Stored data:
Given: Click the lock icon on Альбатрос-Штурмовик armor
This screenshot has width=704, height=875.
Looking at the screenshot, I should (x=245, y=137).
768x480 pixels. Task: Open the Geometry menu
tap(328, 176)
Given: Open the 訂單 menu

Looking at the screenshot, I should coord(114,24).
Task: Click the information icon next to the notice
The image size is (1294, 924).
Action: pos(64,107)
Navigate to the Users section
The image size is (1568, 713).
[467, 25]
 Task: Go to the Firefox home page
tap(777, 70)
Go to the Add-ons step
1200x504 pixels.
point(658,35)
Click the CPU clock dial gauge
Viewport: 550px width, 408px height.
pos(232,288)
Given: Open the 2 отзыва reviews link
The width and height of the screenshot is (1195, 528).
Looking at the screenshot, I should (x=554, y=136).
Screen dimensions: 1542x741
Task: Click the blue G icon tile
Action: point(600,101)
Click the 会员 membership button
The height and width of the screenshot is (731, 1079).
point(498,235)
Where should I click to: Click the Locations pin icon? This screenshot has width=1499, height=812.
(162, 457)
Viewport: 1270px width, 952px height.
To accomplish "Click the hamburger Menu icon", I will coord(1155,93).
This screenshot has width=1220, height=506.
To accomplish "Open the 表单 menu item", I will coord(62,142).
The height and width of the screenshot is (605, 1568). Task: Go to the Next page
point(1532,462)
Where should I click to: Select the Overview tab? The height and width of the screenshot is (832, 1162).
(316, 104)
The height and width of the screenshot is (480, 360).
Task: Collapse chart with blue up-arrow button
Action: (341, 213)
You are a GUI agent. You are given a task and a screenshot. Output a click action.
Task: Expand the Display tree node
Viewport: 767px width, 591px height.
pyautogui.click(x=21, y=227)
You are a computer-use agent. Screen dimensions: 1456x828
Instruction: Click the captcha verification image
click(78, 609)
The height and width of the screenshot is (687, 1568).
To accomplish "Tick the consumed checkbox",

_WORK TO BE COMPLETED_
Return a copy of every line in the records that includes the string "agent".

_ANSWER AREA_
You are a GUI agent. You are given a task and a screenshot. Output a click action.
You are a computer-use agent. Screen dimensions: 1456x828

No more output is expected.